» **PASSAGE**:
* start *

As can be seen from FIG. 6b, the common decoder 516′ may be specifically adapted for processing the fused feature maps. In FIG. 6b, the common decoder 516′ is adapted in such a way that it comprises only two 2D convolution blocks that processes the concatenated features of ×2, and x3 respectively. It is noted that the 2D convolution blocks will have different input channels and output channels based where the fusion take place.

Analogously, the image and radar data may be fused for the processing states “×0”, “×1”, and “×2” as shown in more detail in FIGS. 7 to 9.

FIG. 7 shows a sensor data fusion for processing state “×2”. For this, the feature maps of “×2” are fused in a fusion stage 720. Then, the fused feature maps of “×2” are further processed in common processing stages 712 and 714 to create common feature maps of processing states “×3” and “×4”. Subsequently, the fused feature map of “×2” and the common feature maps of “×3” and “×4” are processed by the common decoder 516′ and segmentation head 418.

* end *

» **GIVEN RECORDS**:
* start *

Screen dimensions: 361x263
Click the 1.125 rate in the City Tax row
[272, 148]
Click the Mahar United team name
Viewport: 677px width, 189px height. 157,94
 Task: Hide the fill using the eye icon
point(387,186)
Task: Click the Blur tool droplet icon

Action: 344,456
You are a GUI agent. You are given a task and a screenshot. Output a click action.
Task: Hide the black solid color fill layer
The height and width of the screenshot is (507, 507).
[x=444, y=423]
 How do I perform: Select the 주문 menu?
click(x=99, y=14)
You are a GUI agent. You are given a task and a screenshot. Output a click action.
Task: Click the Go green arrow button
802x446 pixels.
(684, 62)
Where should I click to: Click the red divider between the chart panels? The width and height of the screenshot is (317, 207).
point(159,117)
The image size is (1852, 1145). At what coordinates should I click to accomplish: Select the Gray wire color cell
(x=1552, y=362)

* end *

» **TASKS AND EXERCISES**:
1 - From the sensor fusion passage, reproduce word for word the stretch from "As can be seen" through "FIGS. 7 to 9.".
2 - Translate this sentence from the sensor fusion passage into Spanish: "FIG. 7 shows a sensor data fusion for processing state “×2”."
3 - According to the sensor fusion passage, why will the 2D convolution blocks have "different input channels and output channels"?

» **OUTPUTS**:
1 -
As can be seen from FIG. 6b, the common decoder 516′ may be specifically adapted for processing the fused feature maps. In FIG. 6b, the common decoder 516′ is adapted in such a way that it comprises only two 2D convolution blocks that processes the concatenated features of ×2, and x3 respectively. It is noted that the 2D convolution blocks will have different input channels and output channels based where the fusion take place.

Analogously, the image and radar data may be fused for the processing states “×0”, “×1”, and “×2” as shown in more detail in FIGS. 7 to 9.

2 - La FIG. 7 muestra una fusión de datos de sensores para el estado de procesamiento «×2».

3 - Their input and output channels differ depending on where the fusion takes place.